Toxic holiday plants: The tree, mistletoe, and poinsettias
Mistletoe is a highly toxic plant. The whole plant is toxic, especially the berries. Signs of toxicity include nausea, vomiting, diarrhea, hypothermia, increased urination, heart rate abnormalities, and CNS signs including dizziness, delirium, ataxia, seizures, coma, and death. There is no antidote so prompt emesis (vomiting) and lavaging the stomach is required to prevent intoxication. Do not leave Mistletoe where your pet can reach it, and if ingestion occurs, bring your pet to your veterinarian or to an emergency clinic immediately.
Poinsettias are beautiful plants, but their sap, leaves, and stems are toxic. They cause severe irritation of the oral cavity and esophagus. Pawing at the mouth, coughing, and choking, retching, vomiting, diarrhea, intestinal cramping or temporary blindness can all be signs of exposure or ingestion of a poinsettia. While ingestion is rarely fatal, supportive care is usually required andthe wounds are quite painful. Please keep your pet away from poinsettia plants.
Don't let Aunt Martha feed Rex her ham, sweet potatoes, turkey, eggnog and pumpkin pie. These highly rich foods can cause all sorts of tummy trouble. Make sure that all scraps and trash are placed in places where your pets can not reach them. Post-holiday intestinal ailments (I can't believe I ate the whole thing) are common and mild in people, but much more serious in pets. Besides causing inflammation that can cause anorexia, vomiting, abdominal pain, and diarrhea, dogs and cats can get a severe, life-threatening inflammation to the pancreas, which is due to rich, high fat foods that our pets can not handle. Even small amounts can cause serious problems. If you want to give your pet something special, buy a special treat designed for dogs and cats. For pets on a special prescription diet, please ask your veterinarian before giving any food treats.
The holiday season is a time filled with joy, laughter, and candy. Dogs (and some cats) love the sweet stuff and will binge on chocolate candies if they can get their paws on them. We have seen dogs eat whole boxes of candy, wrappers and all. Ingesting too much of anything can cause tummy trouble, but chocolate has other toxic properties as well. It contains two (2) strong stimulants, caffeine and theobromine. Together they can cause numerous problems including vomiting, diarrhea, elevated blood pressure, heart arrhythmias, nervousness, seizures, coma, urinary incontinence, excessive panting, and death. There is no antidote to chocolate toxicity so early treatment and prevention are crucial.

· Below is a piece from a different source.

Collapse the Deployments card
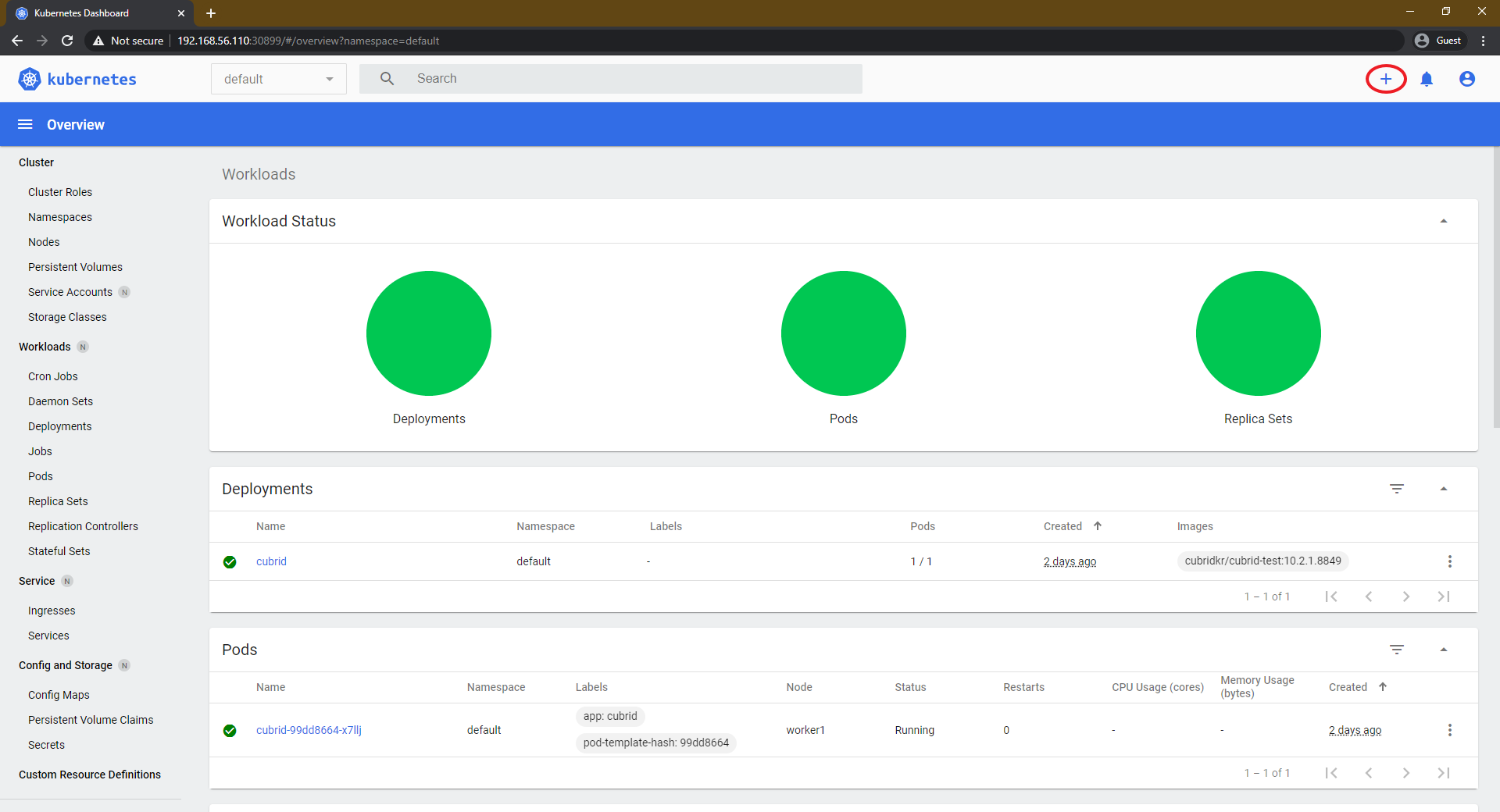Screen dimensions: 1500x812 coord(1444,489)
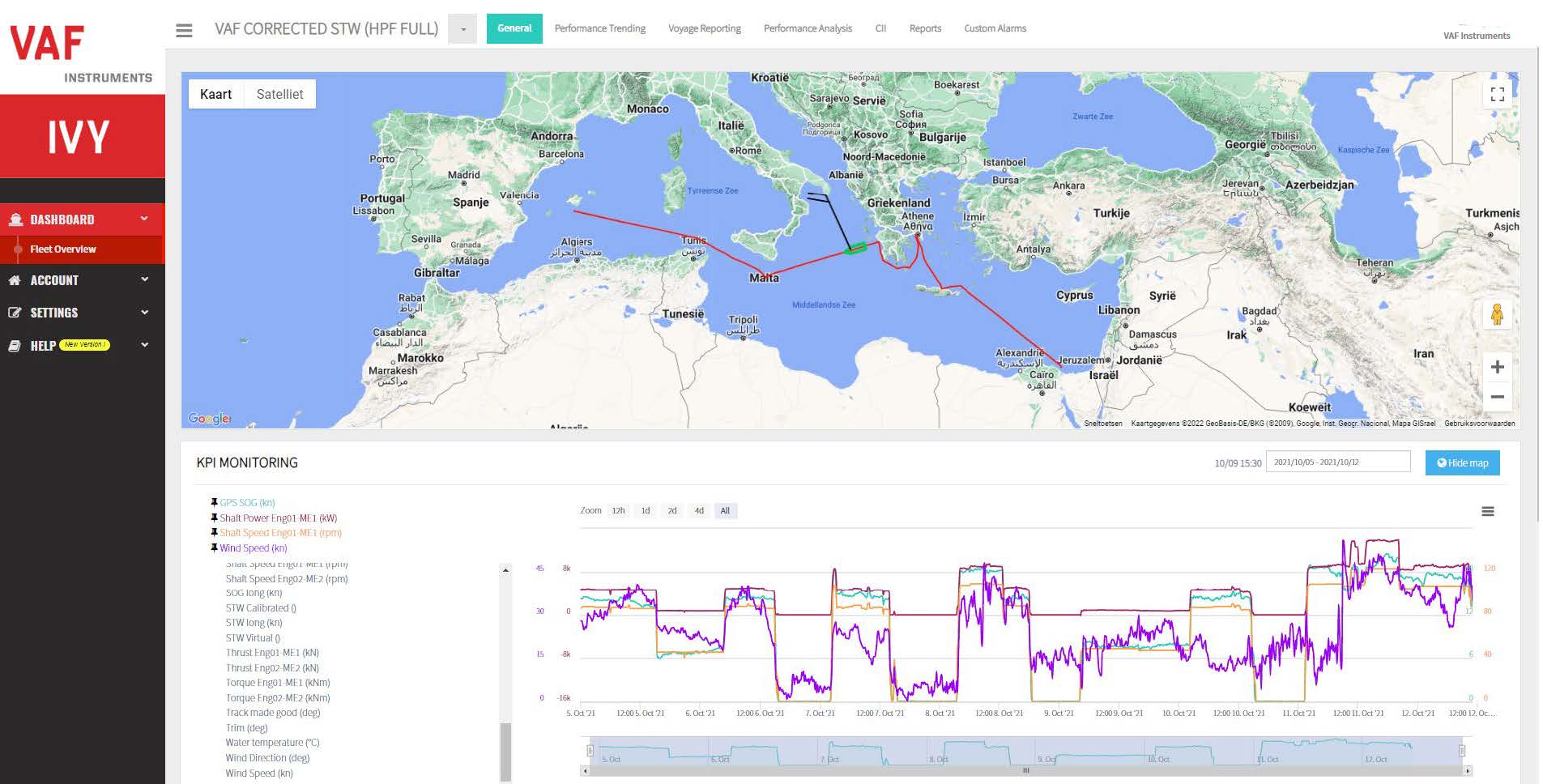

Chocolate is very tasty and has a strong odor. Dogs and cats know where it is, even if you leave it lying on the counter. They still can grab it, even if it is in a box and presumably out of reach. Unsweetened chocolate is more toxic than milk chocolate. If your pet ingests chocolate, the toxic amount depends on your pet's size. One (1) pound of milk chocolate or 3 to 4 ounces of unsweetened chocolate would be lethal to a 16-pound dog if left untreated. It is a good rule to call your veterinarian immediately if your pet ingests chocolate. If they do ingest chocolate, what can they do? If it is within a matter a few hours, they can try to block the absorption of the chocolate by causing vomiting and using activated charcoal to decrease absorption. The sooner that your veterinarian does this, the less chocolate that will be absorbed. If it is too late, your vet will use supportive measures to try to keep the symptoms at bay while the liver tries to remove the toxins. Please keep candies well away from your pet's reach, and if they do eat some, call your veterinarian right away.
Tinsel: a holiday nightmare
How many of us have watched our cats play with string, tinsel, or ropes? They can have a lot of fun with these objects as toys, but these objects can be deadly if swallowed. While both dogs and cats can get a serious, life-threatening intestinal obstruction from tinsel and other string-like objects, cats are notorious for doing this. What happens is they swallow a small piece and/or it wraps around their tongue, they then continue to swallow more in an attempt to clear the object, then the tinsel gets caught up in the intestinal tract. The intestines are quite long and a long straight object cannot pass, especially if one end is hooked around the teeth or the tongue. With time, the tinsel would start cutting through the intestines, causing bowel perforation, peritonitis, and death. This condition, called a linear foreign body, requires immediate surgical intervention to remove the object. Early signs of obstruction are vomiting, anorexia, abdominal pain, and lethargy. The best thing is to keep tinsel and other string-like objects out of reach and to never let your pet play with them unattended. If your pet swallows one, please get veterinary attention immediately. Ribbons can cause the same problems as the tinsel.